The printout of the report script gives us the command line that was used, then tells us how fast the simulation was going (Exe Speed), how much real time elapsed while the simulator was running (Exe Time), and how much simulated time on the simulated machine it took to run the benchmark (Sim Time). Note that we have simulated an execution that takes much less than a millisecond, but it probably took many milliseconds for the simulator to simulate that execution. Because simulation executes on one machine but is trying to model another, when reporting results there can be some confusion about which one we are referring to. To avoid this confusion, the simulation itself is called “native” execution and the simulated execution is sometimes also called “target” execution.
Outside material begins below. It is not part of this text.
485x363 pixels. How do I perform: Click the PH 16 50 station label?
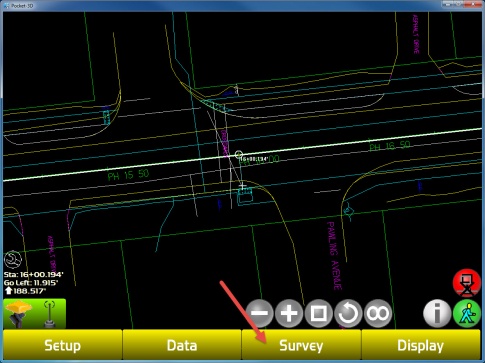(390, 146)
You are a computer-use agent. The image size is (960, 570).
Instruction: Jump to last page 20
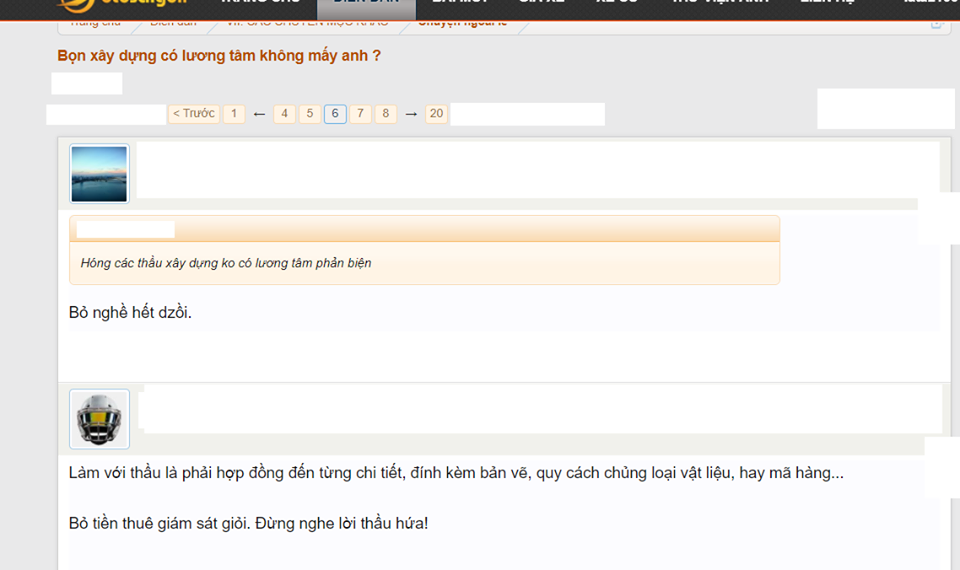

A)In this simulation, the simulated processor needed 0.462 milliseconds of simulated time (“Sim Time” in the report) to run the application, but the simulator itself took 0.580 seconds of native execution time to do this simulation (“Exe Time” in the report).
The printout of the report script also tells us how accurate the simulated processor’s branch predictor was overall (the number under Total). The next two numbers are in a parenthesis under the RAS label, and they report the accuracy of the return address stack (RAS) and what percentage of branches actually used the RAS. Next, under the BPRed label we have the accuracy for branches that didn’t use the RAS (i.e. they used the direction predictor and possibly the BTB and/or the BTAC), and then we have statistics for the BTB and BTAC, which are less interesting for now.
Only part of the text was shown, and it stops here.